Methods: KRAS exon 2, BRAF exon 15 were analyzed by direct sequencing of PCR products amplified in 102 tumor patients with advanced CRC cancer. MSI was determined using a panel of five single nucleotide markers (BAT25, BAT26, NR21, NR22 and NR24).
Results:
BRAF and KRAS mutations were detected in 4.9% and 31.3% of tumor patients, respectively. Activation of mutations in codons 12 and 13 in KRAS was localized in the right colon at 40.6% versus 25% in the left colon. (62.5%) with KRAS mutations are well or abstemiously differentiated.

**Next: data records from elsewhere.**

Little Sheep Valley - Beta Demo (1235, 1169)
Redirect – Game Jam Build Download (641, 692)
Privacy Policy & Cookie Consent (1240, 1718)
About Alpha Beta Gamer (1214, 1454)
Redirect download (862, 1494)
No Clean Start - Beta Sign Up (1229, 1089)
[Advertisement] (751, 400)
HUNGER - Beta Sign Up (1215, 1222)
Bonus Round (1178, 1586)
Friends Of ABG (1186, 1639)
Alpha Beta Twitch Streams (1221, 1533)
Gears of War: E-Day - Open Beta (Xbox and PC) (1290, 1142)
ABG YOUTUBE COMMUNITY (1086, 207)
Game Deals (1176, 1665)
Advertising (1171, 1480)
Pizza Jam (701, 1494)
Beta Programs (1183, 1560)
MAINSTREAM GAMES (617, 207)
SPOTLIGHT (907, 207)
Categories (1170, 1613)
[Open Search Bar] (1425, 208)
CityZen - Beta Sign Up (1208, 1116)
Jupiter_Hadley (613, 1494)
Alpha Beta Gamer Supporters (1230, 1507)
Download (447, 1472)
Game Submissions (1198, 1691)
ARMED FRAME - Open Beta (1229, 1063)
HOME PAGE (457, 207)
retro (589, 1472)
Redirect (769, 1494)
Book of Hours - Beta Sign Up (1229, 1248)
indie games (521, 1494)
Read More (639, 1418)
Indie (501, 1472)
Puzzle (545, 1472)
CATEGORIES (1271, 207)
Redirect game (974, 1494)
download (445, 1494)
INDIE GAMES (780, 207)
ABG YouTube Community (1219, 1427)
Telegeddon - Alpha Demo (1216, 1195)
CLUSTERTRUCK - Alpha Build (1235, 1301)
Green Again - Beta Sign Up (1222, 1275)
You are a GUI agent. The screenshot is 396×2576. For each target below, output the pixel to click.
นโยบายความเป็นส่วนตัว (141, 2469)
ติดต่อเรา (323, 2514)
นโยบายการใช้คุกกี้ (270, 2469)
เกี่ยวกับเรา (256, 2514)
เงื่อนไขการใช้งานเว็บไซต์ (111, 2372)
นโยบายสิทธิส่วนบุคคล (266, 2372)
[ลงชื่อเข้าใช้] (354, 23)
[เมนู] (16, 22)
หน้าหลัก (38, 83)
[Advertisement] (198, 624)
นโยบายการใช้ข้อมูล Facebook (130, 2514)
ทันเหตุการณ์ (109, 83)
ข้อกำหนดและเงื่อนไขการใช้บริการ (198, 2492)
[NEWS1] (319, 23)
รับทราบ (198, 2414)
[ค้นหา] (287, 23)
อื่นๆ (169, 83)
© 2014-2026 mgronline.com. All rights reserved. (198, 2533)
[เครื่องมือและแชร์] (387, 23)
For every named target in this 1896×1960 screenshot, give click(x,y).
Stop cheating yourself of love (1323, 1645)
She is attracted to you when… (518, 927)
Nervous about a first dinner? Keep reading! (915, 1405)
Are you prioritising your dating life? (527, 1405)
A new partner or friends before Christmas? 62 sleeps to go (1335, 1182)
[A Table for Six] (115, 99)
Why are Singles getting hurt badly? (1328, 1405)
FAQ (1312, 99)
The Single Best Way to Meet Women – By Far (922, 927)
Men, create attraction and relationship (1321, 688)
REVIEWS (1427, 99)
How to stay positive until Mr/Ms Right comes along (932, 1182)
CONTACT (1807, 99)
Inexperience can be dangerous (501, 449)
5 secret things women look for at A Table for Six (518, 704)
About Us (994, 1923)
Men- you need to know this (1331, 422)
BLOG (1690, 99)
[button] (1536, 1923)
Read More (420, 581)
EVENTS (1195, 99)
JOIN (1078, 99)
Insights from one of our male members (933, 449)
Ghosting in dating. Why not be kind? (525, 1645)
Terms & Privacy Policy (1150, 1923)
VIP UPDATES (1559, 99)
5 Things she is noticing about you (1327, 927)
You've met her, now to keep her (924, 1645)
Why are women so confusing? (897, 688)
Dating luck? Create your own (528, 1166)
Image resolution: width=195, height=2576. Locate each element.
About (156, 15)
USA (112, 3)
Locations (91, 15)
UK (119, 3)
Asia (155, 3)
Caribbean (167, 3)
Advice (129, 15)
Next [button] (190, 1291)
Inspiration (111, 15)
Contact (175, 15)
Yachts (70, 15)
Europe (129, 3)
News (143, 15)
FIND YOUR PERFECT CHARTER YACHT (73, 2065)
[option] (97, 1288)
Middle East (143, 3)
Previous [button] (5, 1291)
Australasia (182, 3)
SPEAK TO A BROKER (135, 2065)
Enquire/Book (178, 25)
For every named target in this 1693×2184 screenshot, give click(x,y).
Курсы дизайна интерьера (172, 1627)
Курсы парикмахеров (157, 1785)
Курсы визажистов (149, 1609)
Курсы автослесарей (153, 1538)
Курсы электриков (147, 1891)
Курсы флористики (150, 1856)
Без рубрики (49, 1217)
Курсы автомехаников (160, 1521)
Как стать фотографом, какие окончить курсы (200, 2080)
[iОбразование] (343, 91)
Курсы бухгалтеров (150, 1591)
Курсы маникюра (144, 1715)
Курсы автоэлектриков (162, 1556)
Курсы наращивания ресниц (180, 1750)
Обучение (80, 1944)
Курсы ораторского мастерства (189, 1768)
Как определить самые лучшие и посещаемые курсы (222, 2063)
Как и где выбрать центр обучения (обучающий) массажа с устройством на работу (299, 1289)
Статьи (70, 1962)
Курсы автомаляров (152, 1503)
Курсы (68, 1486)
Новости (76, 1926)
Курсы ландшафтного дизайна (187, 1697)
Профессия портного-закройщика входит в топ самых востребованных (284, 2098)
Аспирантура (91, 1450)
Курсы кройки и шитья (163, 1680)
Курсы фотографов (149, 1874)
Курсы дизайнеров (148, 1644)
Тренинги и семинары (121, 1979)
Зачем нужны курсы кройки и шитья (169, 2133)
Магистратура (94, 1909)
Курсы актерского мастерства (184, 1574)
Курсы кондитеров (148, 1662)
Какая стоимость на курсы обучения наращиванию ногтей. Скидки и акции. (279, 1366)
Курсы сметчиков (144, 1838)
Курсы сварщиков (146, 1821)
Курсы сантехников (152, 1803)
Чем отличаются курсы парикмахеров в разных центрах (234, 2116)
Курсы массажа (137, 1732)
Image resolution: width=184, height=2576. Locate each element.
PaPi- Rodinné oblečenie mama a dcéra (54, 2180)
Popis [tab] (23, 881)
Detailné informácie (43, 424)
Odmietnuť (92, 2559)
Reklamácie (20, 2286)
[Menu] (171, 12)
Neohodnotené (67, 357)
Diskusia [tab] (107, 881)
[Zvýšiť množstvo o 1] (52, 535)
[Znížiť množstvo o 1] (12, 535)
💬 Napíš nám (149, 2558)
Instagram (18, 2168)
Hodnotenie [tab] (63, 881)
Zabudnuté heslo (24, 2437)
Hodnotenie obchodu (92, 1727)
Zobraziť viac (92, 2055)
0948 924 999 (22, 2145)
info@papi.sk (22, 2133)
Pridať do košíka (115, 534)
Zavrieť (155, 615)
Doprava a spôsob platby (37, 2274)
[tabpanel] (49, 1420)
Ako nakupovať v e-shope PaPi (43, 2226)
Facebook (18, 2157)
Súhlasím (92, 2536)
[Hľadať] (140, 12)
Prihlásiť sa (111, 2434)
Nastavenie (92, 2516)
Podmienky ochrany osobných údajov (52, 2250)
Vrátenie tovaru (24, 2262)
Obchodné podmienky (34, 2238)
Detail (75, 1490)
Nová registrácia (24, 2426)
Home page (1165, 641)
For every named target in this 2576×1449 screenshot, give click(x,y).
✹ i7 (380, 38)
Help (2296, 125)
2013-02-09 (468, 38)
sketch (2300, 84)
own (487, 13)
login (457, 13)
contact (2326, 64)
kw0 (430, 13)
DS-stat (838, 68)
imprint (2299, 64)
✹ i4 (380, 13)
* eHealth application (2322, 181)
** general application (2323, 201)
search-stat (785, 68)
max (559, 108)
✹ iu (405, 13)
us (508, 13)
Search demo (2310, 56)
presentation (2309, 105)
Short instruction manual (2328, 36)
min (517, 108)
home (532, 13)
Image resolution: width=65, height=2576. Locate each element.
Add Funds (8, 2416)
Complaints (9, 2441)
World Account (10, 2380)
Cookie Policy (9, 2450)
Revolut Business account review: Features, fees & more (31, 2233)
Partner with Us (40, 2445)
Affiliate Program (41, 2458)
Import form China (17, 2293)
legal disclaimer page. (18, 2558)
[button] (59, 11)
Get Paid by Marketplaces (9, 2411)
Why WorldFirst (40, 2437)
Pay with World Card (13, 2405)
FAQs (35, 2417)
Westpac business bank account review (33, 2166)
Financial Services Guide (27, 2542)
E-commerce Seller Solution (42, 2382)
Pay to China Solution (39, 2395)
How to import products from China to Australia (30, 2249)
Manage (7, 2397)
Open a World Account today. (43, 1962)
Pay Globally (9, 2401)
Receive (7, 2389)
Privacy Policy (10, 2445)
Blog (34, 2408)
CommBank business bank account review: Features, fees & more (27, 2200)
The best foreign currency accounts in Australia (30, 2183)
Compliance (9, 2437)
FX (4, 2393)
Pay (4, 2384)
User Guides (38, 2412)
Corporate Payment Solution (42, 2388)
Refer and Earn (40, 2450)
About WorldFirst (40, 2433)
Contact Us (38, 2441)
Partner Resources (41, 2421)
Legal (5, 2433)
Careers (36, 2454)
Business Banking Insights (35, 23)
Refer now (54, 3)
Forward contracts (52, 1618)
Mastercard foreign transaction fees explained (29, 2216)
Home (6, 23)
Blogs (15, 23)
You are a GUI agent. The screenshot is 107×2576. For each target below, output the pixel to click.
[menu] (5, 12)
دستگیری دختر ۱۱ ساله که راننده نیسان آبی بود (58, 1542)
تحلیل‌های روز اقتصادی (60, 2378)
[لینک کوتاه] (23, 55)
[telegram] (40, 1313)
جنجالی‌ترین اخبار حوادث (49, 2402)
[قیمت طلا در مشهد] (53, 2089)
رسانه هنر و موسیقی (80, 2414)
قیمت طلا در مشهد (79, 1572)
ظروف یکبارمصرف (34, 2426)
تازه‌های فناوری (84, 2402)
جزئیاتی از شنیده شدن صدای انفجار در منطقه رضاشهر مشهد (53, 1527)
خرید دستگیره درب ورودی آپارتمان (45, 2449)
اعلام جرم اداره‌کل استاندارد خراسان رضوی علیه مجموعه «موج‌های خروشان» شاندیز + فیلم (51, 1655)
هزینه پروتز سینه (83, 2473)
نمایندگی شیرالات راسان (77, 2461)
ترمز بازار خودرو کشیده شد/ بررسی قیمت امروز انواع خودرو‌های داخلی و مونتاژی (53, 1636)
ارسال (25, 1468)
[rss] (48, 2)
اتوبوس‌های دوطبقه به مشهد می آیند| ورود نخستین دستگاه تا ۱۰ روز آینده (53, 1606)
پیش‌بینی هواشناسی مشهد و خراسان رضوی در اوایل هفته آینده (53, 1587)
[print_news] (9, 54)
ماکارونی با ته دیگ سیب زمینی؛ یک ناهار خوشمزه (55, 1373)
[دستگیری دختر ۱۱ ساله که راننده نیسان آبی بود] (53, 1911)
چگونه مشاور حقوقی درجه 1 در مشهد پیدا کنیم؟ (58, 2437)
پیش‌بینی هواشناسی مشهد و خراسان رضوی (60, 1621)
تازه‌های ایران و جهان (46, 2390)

Amino acid changes are more frequently seen in codon 12 (29/32) than in codon 13 (3/32) and G12D (43.8%) is the most common mutation. The BRAF v600E mutation is observed in the proximal colon in 3 of 5 tumors (60%) in patients older> 50 years (53.1%). BRAF wild-type tumors (79%) were associated with MSI-H.
Conclusion: The results of the analysis of KRAS and BRAF mutations could be used in the selection of Algerian patients with CRC for anti-epidermal growth factor receptor (anti-EGFR) treatment and MSI-H status associated with the type wild BRAF (W t) may be suggesting the possible presence of hereditary nonpolyposis colorectal cancer syndrome (HNPCC).